Short problem: Copy the listing below verbatim, line for line, but leave out the pictures.

[Listing excerpted from a collection]
** START **
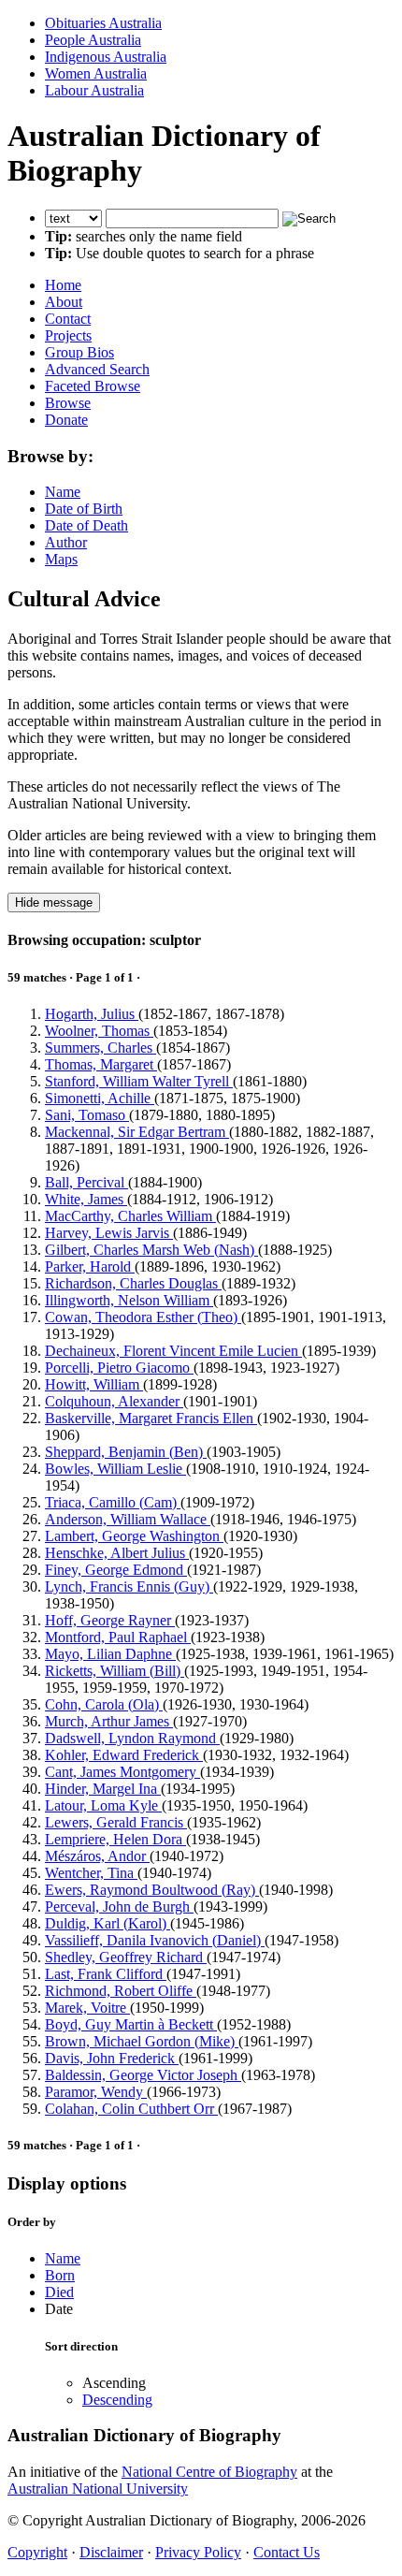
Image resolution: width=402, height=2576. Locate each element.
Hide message (54, 902)
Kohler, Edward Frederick (124, 1755)
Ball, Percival (86, 1182)
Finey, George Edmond (116, 1570)
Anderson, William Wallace (127, 1519)
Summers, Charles (100, 1047)
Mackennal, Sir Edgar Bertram (137, 1132)
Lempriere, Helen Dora (115, 1839)
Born (60, 2275)
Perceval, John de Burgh (119, 1906)
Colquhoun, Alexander (114, 1401)
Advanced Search (97, 369)
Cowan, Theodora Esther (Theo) (143, 1317)
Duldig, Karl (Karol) (107, 1923)
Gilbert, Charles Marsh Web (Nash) (151, 1250)
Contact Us (286, 2552)
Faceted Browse (92, 386)
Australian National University (97, 2488)
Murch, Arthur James (109, 1721)
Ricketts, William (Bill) (114, 1671)
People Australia (93, 40)
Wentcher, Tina (91, 1873)
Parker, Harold (90, 1266)
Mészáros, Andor (97, 1856)
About (63, 302)
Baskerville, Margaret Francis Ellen (151, 1418)
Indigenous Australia (105, 57)
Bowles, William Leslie (115, 1469)
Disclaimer (111, 2552)
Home (63, 285)
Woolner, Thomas (99, 1031)
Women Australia (96, 73)
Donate (66, 420)
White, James (86, 1199)
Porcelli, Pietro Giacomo (119, 1367)
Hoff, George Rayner (110, 1620)
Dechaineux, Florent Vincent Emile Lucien (173, 1351)
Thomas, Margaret (101, 1064)
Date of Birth (83, 509)
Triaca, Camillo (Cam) (112, 1502)
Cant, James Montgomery (122, 1772)
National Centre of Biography (209, 2472)
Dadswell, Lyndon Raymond (132, 1738)
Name (62, 492)
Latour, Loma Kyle (103, 1805)
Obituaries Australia (103, 23)
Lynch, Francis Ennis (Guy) (129, 1586)
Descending (117, 2400)
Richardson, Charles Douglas (133, 1283)
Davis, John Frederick (112, 2058)
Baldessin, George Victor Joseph (143, 2075)
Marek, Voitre (87, 2008)
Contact (68, 319)
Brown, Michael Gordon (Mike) (141, 2041)
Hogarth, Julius (91, 1014)
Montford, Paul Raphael (118, 1637)
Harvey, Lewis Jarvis (109, 1233)
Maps (61, 559)
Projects (68, 335)
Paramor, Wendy (96, 2092)
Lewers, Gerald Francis (116, 1822)
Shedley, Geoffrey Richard (126, 1957)
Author (66, 542)
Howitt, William (94, 1384)
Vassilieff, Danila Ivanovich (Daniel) (155, 1940)
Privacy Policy (198, 2552)
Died (59, 2292)
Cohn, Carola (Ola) (104, 1704)
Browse (68, 403)
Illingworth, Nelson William (129, 1300)
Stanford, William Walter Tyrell (139, 1081)
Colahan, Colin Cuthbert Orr (131, 2109)
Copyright (37, 2552)
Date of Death (86, 525)
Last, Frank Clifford (105, 1974)
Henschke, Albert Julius (117, 1553)
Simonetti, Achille (99, 1098)
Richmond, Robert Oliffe (120, 1991)
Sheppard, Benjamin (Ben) (126, 1452)
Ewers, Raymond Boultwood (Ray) (152, 1890)
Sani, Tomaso (87, 1115)
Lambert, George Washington (134, 1536)
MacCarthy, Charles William (130, 1216)
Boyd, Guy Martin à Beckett (131, 2024)
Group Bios (79, 352)
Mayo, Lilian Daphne (110, 1654)
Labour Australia (94, 90)
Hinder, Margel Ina (103, 1789)
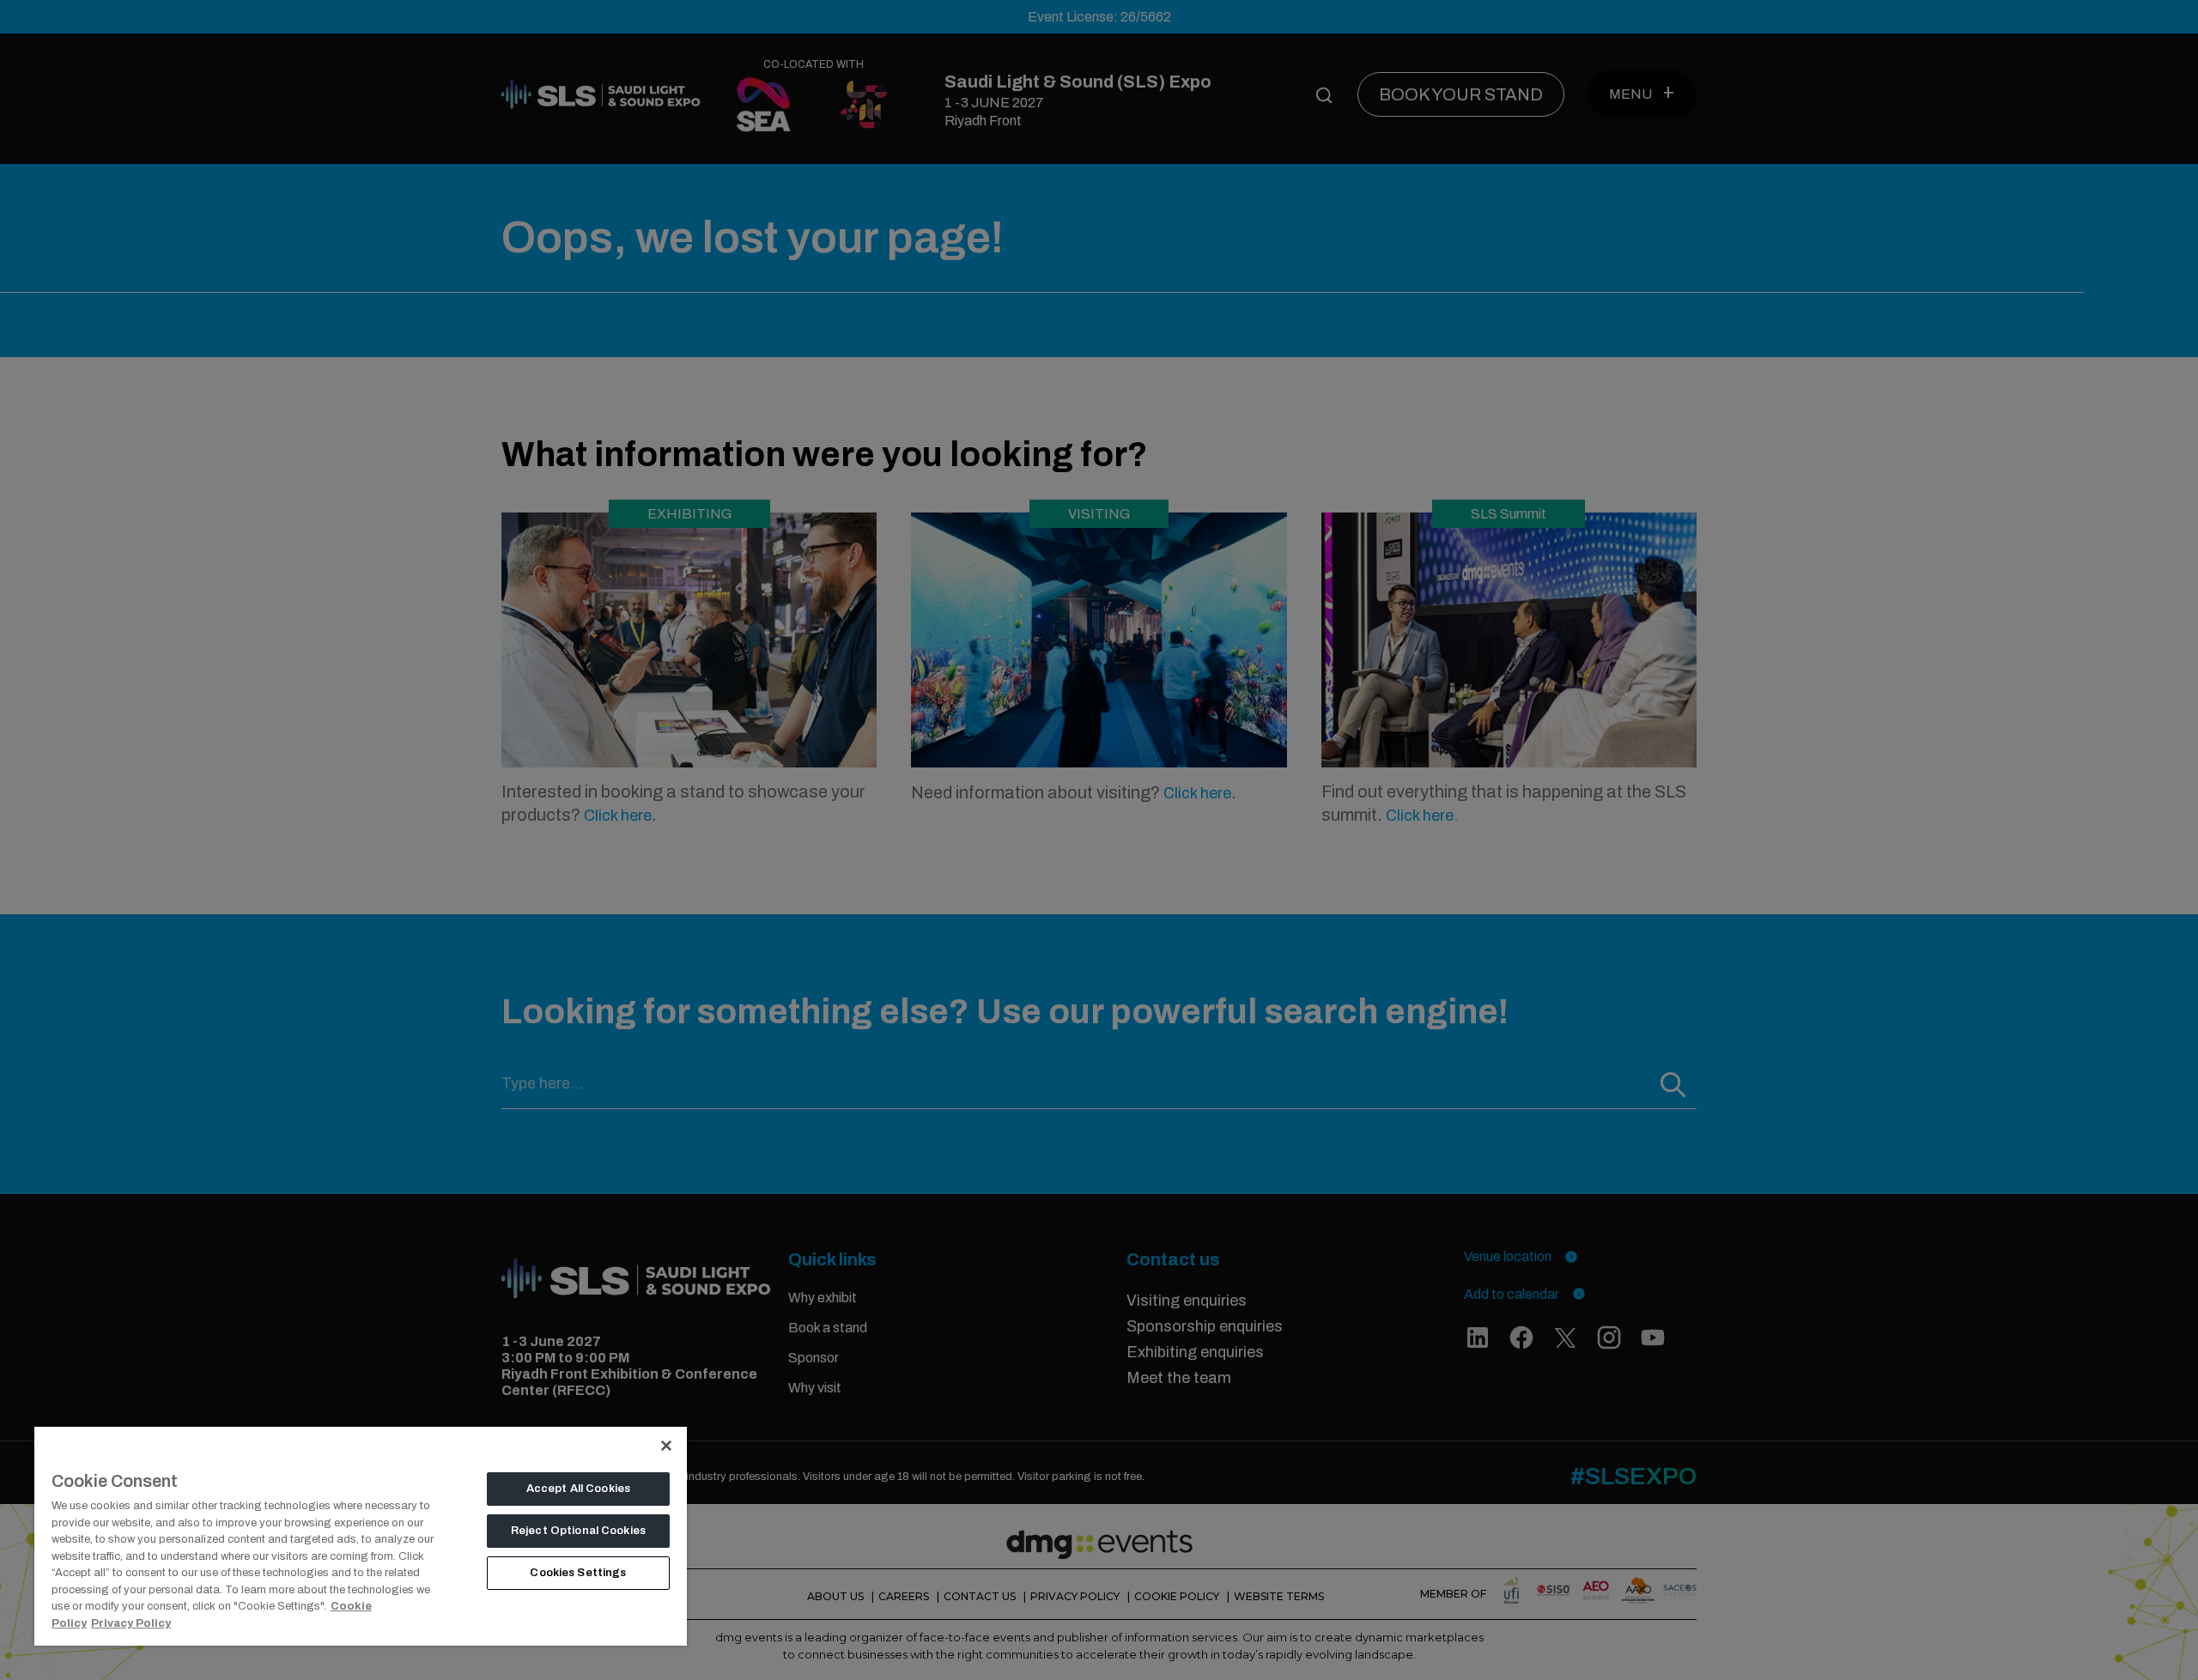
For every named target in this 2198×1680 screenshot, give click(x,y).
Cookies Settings (578, 1573)
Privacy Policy (131, 1623)
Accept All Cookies (578, 1489)
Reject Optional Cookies (578, 1531)
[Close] (666, 1445)
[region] (360, 1535)
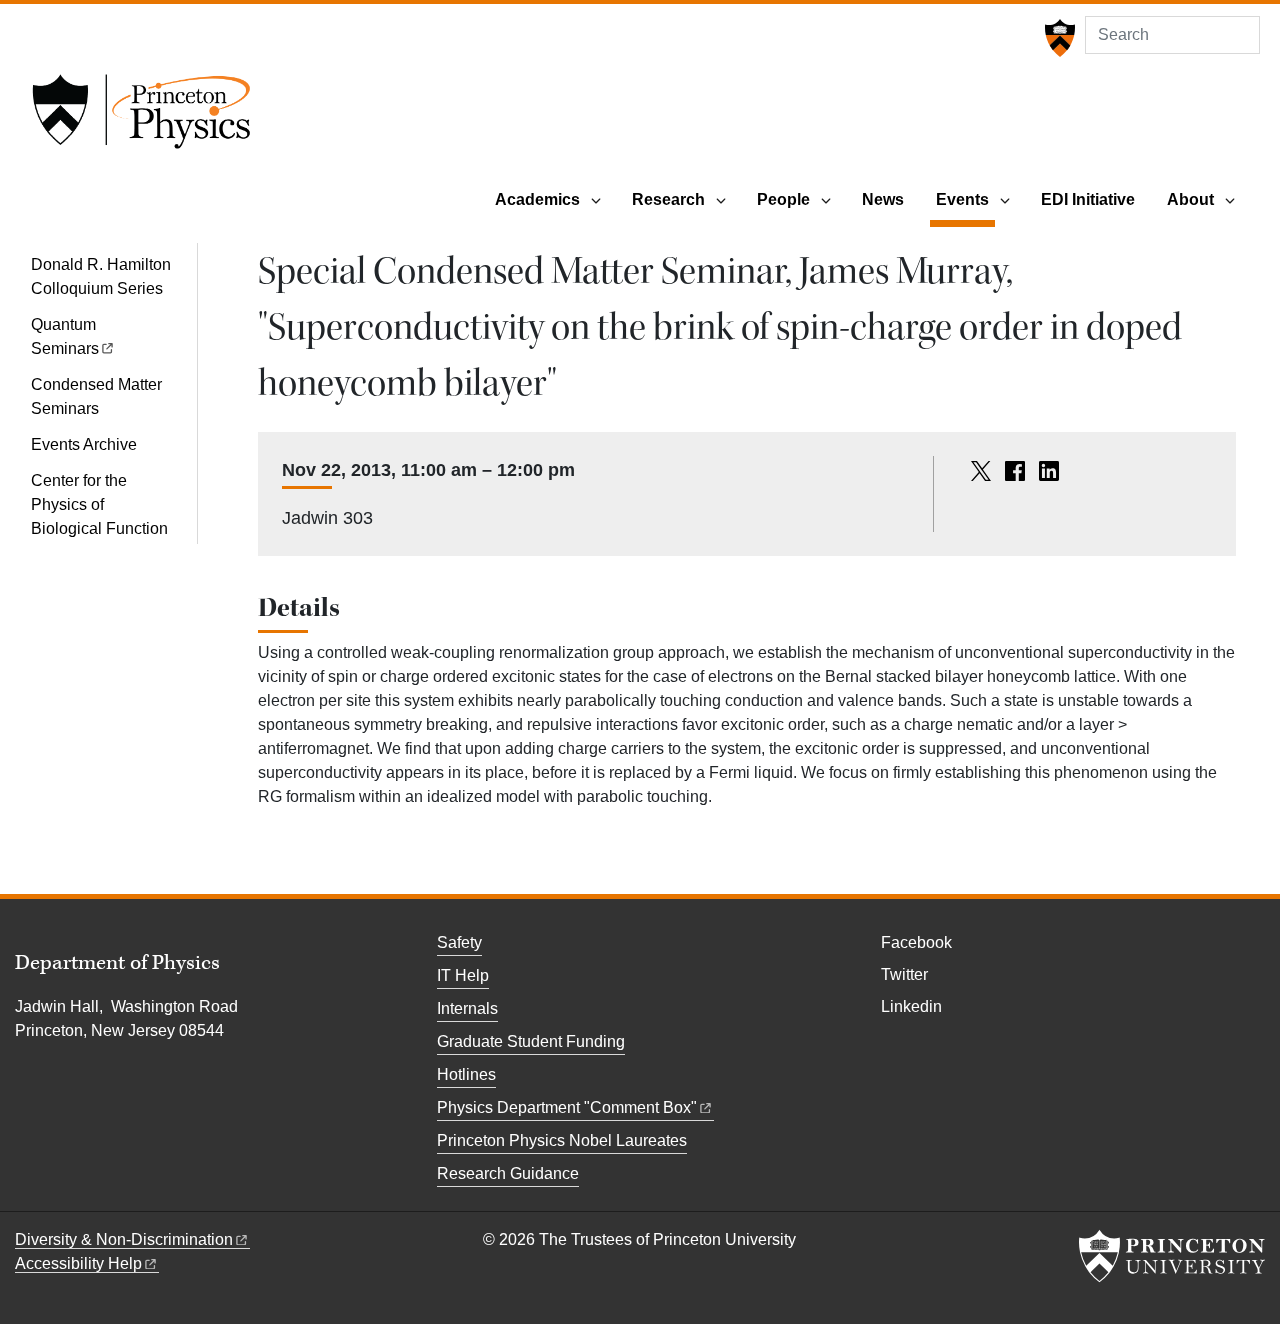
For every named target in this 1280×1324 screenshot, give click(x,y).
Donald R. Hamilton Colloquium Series (101, 276)
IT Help (463, 975)
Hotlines (466, 1074)
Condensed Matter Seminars (96, 396)
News (883, 199)
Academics (537, 199)
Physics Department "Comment (567, 1107)
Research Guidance (508, 1173)
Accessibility (78, 1263)
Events (965, 199)
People (783, 199)
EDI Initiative (1088, 199)
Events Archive (84, 444)
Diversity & (124, 1239)
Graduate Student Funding (531, 1041)
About (1190, 199)
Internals (467, 1008)
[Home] (141, 118)
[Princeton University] (1057, 38)
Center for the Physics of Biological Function (99, 504)
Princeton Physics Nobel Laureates (562, 1140)
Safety (459, 942)
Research (668, 199)
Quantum (65, 336)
** END **
Output for this task:
Image resolution: width=402, height=2576. Locate each element.
Hide message (54, 902)
Kohler, Edward Frederick (124, 1755)
Ball, Percival (86, 1182)
Finey, George Edmond (116, 1570)
Anderson, William Wallace (127, 1519)
Summers, Charles (100, 1047)
Mackennal, Sir Edgar Bertram (137, 1132)
Lempriere, Helen Dora (115, 1839)
Born (60, 2275)
Perceval, John de Burgh (119, 1906)
Colquhoun, Alexander (114, 1401)
Advanced Search (97, 369)
Cowan, Theodora Esther (Theo) (143, 1317)
Duldig, Karl (Karol) (107, 1923)
Gilbert, Charles Marsh Web (Nash) (151, 1250)
Contact Us (286, 2552)
Faceted Browse (92, 386)
Australian National University (97, 2488)
Murch, Arthur James (109, 1721)
Ricketts, William (Bill) (114, 1671)
People Australia (93, 40)
Wentcher, Tina (91, 1873)
Parker, Harold (90, 1266)
Mészáros, Andor (97, 1856)
About (63, 302)
Baskerville, Margaret Francis Ellen (151, 1418)
Indigenous Australia (105, 57)
Bowles, William Leslie (115, 1469)
Disclaimer (111, 2552)
Home (63, 285)
Woolner, Thomas (99, 1031)
Women Australia (96, 73)
Donate (66, 420)
White, James (86, 1199)
Porcelli, Pietro Giacomo (119, 1367)
Hoff, George Rayner (110, 1620)
Dechaineux, Florent Vincent Emile Lucien (173, 1351)
Thomas, Margaret (101, 1064)
Date of Birth (83, 509)
Triaca, Camillo (Cam) (112, 1502)
Cant, James Montgomery (122, 1772)
National Centre of Biography (209, 2472)
Dadswell, Lyndon Raymond (132, 1738)
Name (62, 492)
Latour, Loma Kyle (103, 1805)
Obituaries Australia (103, 23)
Lynch, Francis Ennis (Guy) (129, 1586)
Descending (117, 2400)
Richardson, Charles Douglas (133, 1283)
Davis, John Frederick (112, 2058)
Baldessin, George Victor Joseph (143, 2075)
Marek, Voitre (87, 2008)
Contact (68, 319)
Brown, Michael Gordon (Mike) (141, 2041)
Hogarth, Julius (91, 1014)
Montford, Paul Raphael (118, 1637)
Harvey, Lewis Jarvis (109, 1233)
Maps (61, 559)
Projects (68, 335)
Paramor, Wendy (96, 2092)
Lewers, Gerald Francis (116, 1822)
Shedley, Geoffrey Richard (126, 1957)
Author (66, 542)
Howitt, William (94, 1384)
Vassilieff, Danila Ivanovich (Daniel) (155, 1940)
Privacy Policy (198, 2552)
Died (59, 2292)
Cohn, Carola (Ola) (104, 1704)
Browse (68, 403)
Illingworth, Nelson William (129, 1300)
Stanford, William Walter Tyrell (139, 1081)
Colahan, Colin Cuthbert Orr (131, 2109)
Copyright (37, 2552)
Date of Death (86, 525)
Last, Frank Clifford (105, 1974)
Henschke, Albert Julius (117, 1553)
Simonetti, Achille (99, 1098)
Richmond, Robert Oliffe (120, 1991)
Sheppard, Benjamin (Ben) (126, 1452)
Ewers, Raymond Boultwood (Ray) (152, 1890)
Sani, Tomaso (87, 1115)
Lambert, George Washington (134, 1536)
MacCarthy, Charles William (130, 1216)
Boyd, Guy Martin à Beckett (131, 2024)
Group Bios (79, 352)
Mayo, Lilian Daphne (110, 1654)
Labour Australia (94, 90)
Hinder, Margel Ina (103, 1789)
For every named target in this 2198×1680 screenshot, give click(x,y).
Cookies Settings (578, 1573)
Privacy Policy (131, 1623)
Accept All Cookies (578, 1489)
Reject Optional Cookies (578, 1531)
[Close] (666, 1445)
[region] (360, 1535)
For every named target in this 1280×1324 screenshot, give click(x,y).
Donald R. Hamilton Colloquium Series (101, 276)
IT Help (463, 975)
Hotlines (466, 1074)
Condensed Matter Seminars (96, 396)
News (883, 199)
Academics (537, 199)
Physics Department "Comment (567, 1107)
Research Guidance (508, 1173)
Accessibility (78, 1263)
Events (965, 199)
People (783, 199)
EDI Initiative (1088, 199)
Events Archive (84, 444)
Diversity & (124, 1239)
Graduate Student Funding (531, 1041)
About (1190, 199)
Internals (467, 1008)
[Home] (141, 118)
[Princeton University] (1057, 38)
Center for the Physics of Biological Function (99, 504)
Princeton Physics Nobel Laureates (562, 1140)
Safety (459, 942)
Research (668, 199)
Quantum (65, 336)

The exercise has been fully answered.